Pour les familles des victimes, cette libération provisoire est un véritable coup de tonnerre. Leur avocat, Me Cheikh Khoureyssi Bâ, a exprimé leur indignation, soulignant une décision précipitée alors que l’enquête est encore loin d’être close. Selon l’Observateur, cette liberté reste cependant conditionnée : une absence de signature dans le registre de contrôle judiciaire pourrait entraîner une révocation immédiate de l’ordonnance.
Me Babacar Niang, agrégé des Facultés de droit et expert en matière judiciaire, a émis des réserves quant à la légitimité de cette décision.

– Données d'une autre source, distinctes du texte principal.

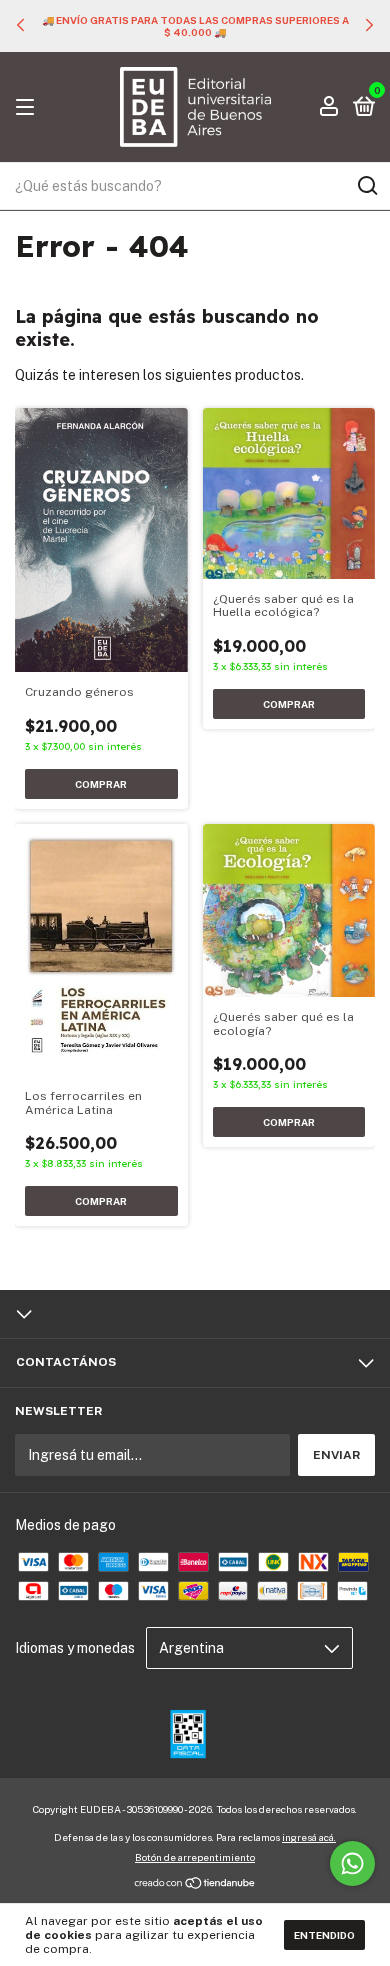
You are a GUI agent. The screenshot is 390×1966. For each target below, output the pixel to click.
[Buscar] (366, 186)
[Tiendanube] (195, 1885)
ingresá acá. (309, 1837)
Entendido (324, 1935)
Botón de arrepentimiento (195, 1857)
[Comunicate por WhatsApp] (352, 1863)
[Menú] (28, 108)
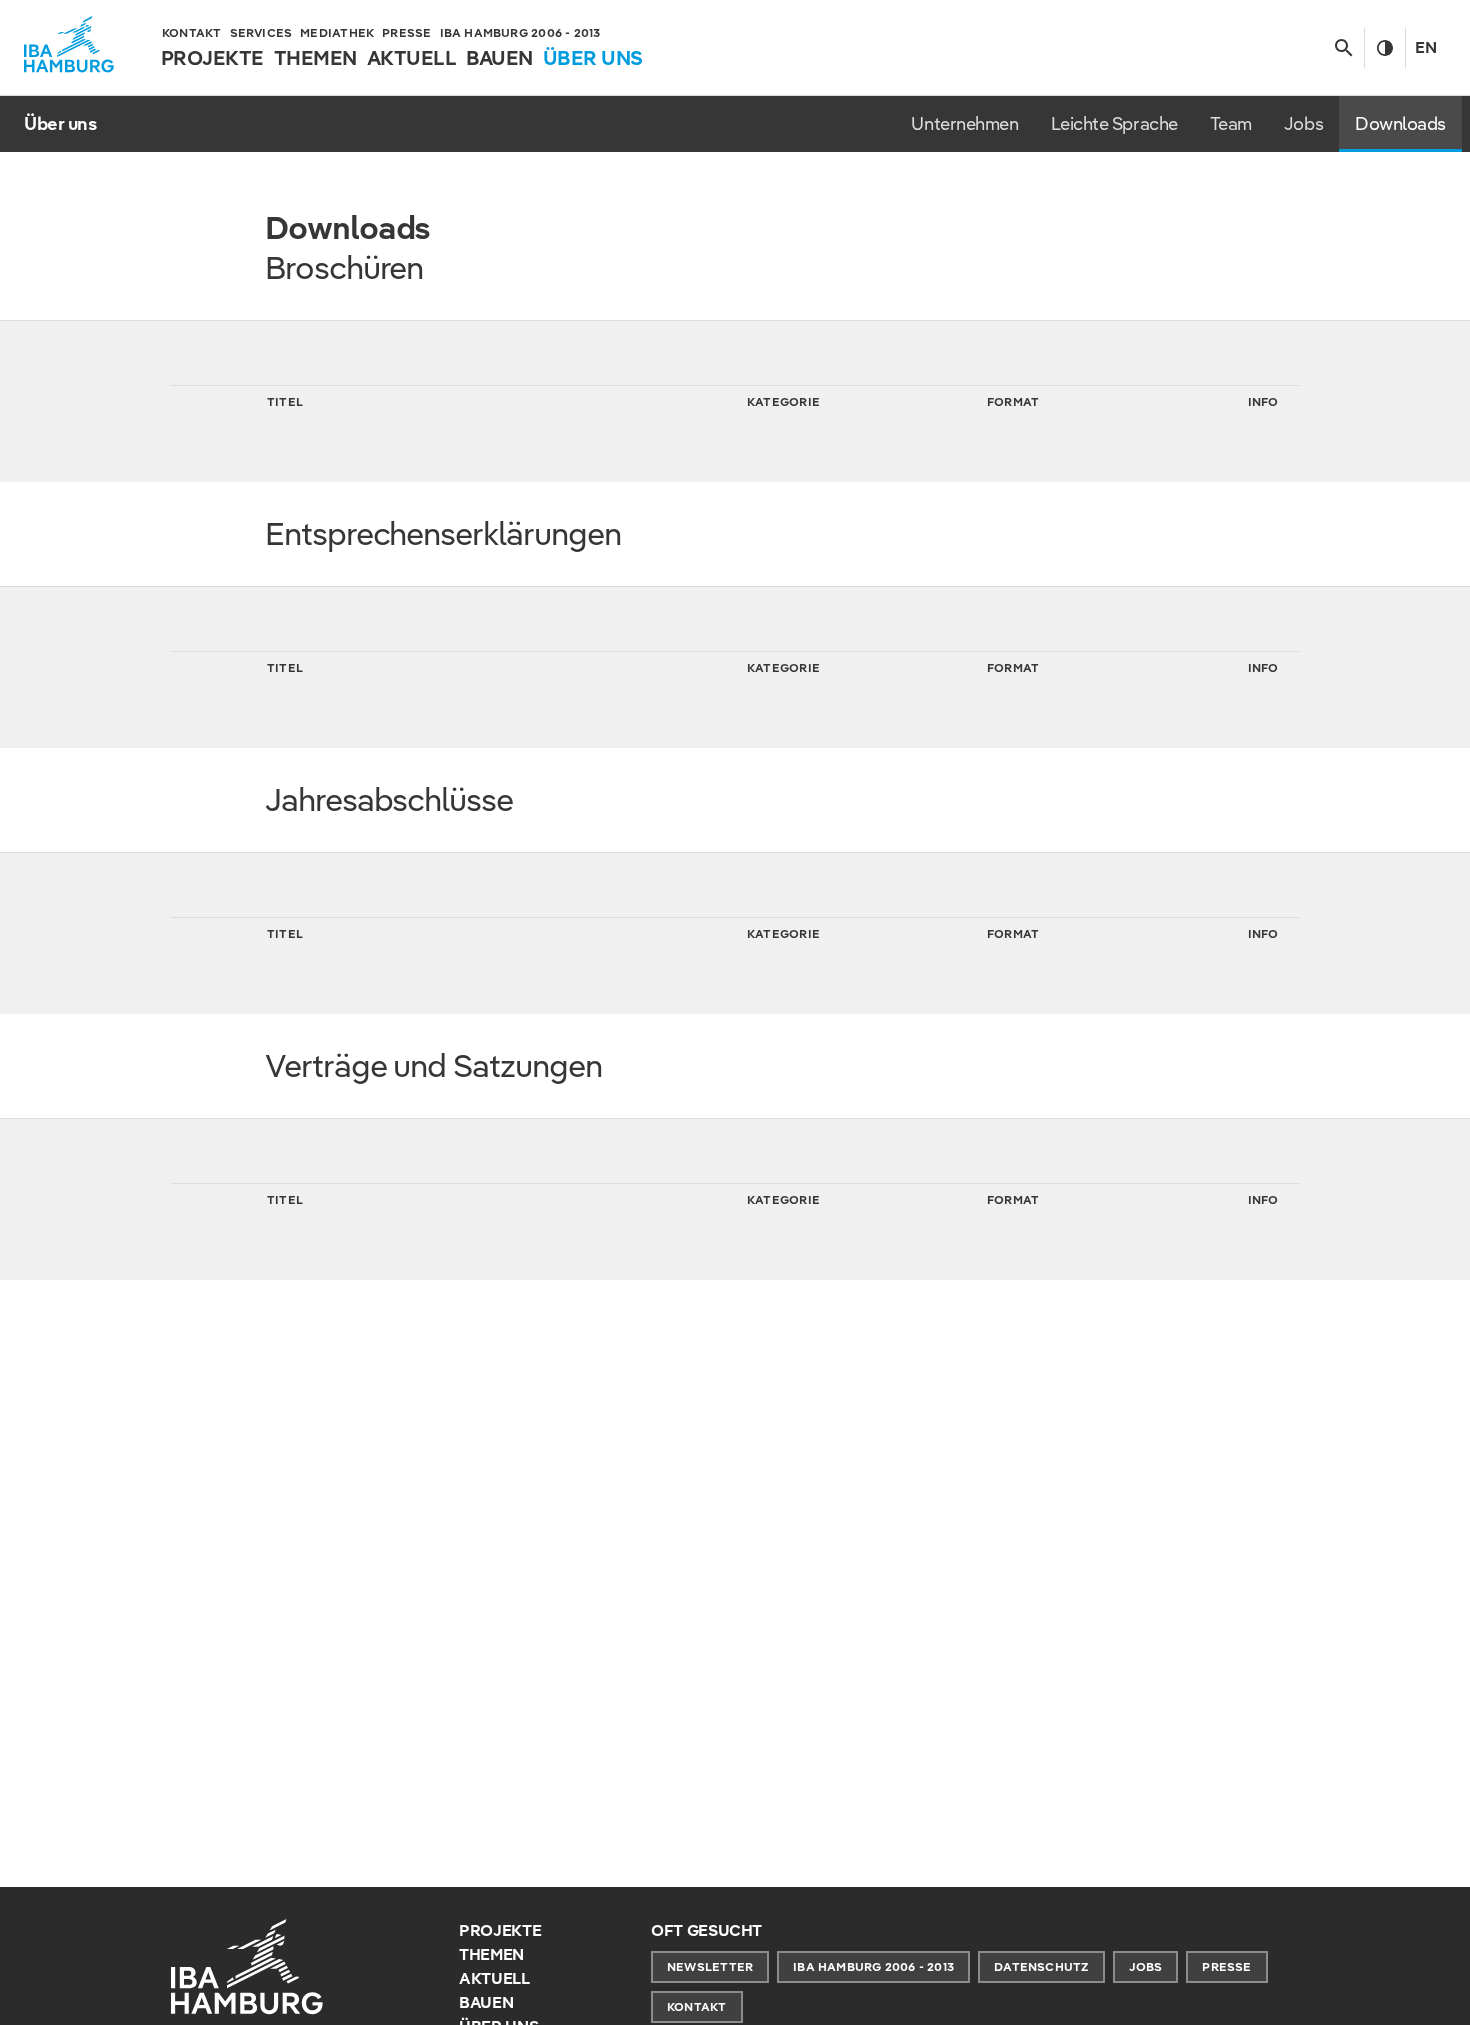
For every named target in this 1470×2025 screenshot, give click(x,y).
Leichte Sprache (1114, 123)
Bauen (486, 2002)
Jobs (1303, 123)
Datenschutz (1041, 1966)
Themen (491, 1954)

Il a rappelé que « le juge intérimaire ne prend généralement pas de décisions importantes afin de ne pas compromettre le bon déroulement de l’enquête ». Il a également souligné le contexte de bouleversements au sein de la magistrature, avec la récente mutation du juge du cabinet d’instruction n°1, laissant momentanément le poste vacant. « C’est une décision risquée, car le juge suppléant agit souvent sous les directives du juge titulaire », a déclaré Me Niang, ajoutant que l’absence de ce dernier pourrait engendrer une confusion procédurale.
Autre point de friction : l’audition sur le fond de Nabou Lèye n’a pas encore eu lieu. Selon Me Niang, cette étape est cruciale avant toute décision de mise en liberté provisoire. Le retard dans l’audition serait dû à un surplus de travail au niveau du tribunal de Pikine-Guédiawaye, où les cabinets d’instruction sont submergés de dossiers en attente. L’Observateur a indiqué qu’une convocation imminente est prévue pour auditionner Nabou Lèye sur le fond, suggérant que cette étape pourrait éclaircir plusieurs zones d’ombre de l’enquête.

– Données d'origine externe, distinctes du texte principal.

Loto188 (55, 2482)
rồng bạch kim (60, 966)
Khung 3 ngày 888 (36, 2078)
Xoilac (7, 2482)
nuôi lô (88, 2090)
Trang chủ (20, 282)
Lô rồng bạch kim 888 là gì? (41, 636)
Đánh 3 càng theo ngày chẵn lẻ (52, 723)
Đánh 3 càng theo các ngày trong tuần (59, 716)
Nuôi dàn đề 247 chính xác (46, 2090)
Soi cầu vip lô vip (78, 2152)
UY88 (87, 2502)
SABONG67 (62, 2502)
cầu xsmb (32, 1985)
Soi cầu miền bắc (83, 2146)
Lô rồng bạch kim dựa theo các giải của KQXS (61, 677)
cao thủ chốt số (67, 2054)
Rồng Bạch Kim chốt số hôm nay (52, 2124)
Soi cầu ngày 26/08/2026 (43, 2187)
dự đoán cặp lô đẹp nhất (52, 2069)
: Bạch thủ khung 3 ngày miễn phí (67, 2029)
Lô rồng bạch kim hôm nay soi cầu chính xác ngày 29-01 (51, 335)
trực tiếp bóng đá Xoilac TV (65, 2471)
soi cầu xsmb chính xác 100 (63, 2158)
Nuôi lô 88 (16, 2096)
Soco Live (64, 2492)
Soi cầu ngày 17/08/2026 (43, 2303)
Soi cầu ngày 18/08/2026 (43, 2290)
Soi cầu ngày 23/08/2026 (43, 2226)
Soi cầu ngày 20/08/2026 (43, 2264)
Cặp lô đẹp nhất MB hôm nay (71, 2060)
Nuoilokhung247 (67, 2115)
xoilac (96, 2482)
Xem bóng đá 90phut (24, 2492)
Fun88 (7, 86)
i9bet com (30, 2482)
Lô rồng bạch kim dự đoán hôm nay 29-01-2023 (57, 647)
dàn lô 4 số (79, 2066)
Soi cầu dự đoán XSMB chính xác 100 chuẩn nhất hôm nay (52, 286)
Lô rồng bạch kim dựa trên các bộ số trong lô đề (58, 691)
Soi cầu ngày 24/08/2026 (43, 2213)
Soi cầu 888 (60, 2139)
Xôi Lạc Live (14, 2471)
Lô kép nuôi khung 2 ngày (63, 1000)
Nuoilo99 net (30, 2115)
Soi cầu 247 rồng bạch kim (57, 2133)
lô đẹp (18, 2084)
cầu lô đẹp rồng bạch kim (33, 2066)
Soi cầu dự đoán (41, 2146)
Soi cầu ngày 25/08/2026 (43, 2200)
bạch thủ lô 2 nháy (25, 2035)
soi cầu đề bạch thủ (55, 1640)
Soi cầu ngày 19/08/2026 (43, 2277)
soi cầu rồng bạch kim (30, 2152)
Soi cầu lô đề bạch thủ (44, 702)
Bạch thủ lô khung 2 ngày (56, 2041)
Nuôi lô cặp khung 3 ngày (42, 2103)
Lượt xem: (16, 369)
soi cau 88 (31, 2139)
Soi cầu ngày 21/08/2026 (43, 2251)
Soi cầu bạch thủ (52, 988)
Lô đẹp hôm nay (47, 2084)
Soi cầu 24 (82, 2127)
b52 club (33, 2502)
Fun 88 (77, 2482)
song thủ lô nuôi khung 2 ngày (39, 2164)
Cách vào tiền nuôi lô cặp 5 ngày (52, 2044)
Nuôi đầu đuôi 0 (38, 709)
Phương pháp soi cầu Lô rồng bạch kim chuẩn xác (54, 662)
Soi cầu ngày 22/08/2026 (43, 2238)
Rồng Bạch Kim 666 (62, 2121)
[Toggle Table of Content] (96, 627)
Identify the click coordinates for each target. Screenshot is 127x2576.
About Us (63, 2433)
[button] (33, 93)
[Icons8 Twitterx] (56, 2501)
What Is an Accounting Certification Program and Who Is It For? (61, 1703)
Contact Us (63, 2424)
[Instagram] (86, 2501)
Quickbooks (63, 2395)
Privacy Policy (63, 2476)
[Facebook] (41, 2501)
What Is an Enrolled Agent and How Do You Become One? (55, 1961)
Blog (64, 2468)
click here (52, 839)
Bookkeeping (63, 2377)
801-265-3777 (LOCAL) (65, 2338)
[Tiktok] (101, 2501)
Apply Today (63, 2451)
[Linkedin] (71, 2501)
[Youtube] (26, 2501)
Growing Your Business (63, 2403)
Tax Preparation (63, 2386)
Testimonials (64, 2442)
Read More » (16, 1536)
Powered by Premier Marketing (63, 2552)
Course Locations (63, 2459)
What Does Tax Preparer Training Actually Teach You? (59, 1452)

Pour les familles des victimes, cette libération provisoire est une nouvelle épreuve, perçue comme un manque de considération pour la gravité des faits. Elles craignent que cette décision n’entrave le processus judiciaire et qu’elle ne donne l’impression d’un relâchement dans la quête de justice. « La douleur de perdre un être cher est amplifiée par l’impression que la justice n’a pas encore pris la pleine mesure de l’atrocité du crime », a déclaré un proche des victimes.

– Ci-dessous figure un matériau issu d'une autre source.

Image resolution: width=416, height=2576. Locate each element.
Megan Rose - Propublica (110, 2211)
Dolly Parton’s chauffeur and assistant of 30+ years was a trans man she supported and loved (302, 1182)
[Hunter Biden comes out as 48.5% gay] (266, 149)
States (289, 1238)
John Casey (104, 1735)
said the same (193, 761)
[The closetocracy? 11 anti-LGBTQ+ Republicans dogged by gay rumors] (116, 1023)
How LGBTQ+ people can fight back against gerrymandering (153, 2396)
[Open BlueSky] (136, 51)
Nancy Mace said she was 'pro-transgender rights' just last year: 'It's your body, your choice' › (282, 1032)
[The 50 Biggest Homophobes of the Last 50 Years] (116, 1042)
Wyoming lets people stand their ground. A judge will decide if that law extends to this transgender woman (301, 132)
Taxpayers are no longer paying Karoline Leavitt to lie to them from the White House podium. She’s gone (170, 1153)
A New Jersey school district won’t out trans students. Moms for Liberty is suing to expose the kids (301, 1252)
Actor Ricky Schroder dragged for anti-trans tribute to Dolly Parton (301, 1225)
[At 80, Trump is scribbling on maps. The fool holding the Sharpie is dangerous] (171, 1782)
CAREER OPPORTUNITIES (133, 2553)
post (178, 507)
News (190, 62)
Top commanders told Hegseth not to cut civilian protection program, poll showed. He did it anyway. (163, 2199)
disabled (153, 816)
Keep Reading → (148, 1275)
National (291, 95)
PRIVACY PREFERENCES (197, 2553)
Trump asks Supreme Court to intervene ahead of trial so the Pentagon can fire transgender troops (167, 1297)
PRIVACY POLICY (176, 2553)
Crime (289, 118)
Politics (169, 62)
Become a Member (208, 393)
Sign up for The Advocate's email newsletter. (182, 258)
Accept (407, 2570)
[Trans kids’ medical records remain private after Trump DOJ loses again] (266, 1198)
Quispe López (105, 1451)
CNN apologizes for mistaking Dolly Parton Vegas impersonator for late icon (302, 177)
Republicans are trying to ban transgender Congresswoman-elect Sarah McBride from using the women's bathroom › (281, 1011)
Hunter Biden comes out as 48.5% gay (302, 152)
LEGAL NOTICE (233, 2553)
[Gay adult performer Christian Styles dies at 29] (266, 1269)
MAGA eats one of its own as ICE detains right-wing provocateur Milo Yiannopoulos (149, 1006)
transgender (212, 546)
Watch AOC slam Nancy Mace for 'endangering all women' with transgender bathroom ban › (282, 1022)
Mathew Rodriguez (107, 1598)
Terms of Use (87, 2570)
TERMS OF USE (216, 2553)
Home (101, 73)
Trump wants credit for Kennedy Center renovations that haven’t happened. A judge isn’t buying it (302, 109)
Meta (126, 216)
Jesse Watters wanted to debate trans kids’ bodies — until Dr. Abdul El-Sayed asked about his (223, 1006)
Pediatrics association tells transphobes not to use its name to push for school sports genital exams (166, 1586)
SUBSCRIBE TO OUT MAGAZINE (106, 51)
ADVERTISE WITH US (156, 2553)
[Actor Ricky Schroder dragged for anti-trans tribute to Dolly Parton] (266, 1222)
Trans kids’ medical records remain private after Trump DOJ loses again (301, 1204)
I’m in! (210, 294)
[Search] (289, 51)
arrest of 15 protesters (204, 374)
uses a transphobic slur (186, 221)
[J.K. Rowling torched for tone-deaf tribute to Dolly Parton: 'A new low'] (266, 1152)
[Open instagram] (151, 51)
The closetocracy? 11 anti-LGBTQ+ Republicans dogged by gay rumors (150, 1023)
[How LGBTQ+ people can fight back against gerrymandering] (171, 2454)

Cette affaire met en lumière des failles potentielles dans le système judiciaire, notamment en période de transition au sein de la magistrature. La complexité du dossier, combinée aux lourdeurs administratives et au manque de ressources, pourrait retarder davantage le processus judiciaire. Pourtant, comme le rappelle un cadre du parquet : « Tout juge peut gérer tout dossier », laissant espérer une accélération prochaine de la procédure.
Pour l’heure, la libération provisoire de Nabou Lèye reste conditionnée, et l’audition sur le fond s’annonce déterminante pour la suite de l’enquête. L’opinion publique, tout comme les familles des victimes, attend avec impatience que justice soit rendue dans cette affaire douloureuse qui a bouleversé le Sénégal.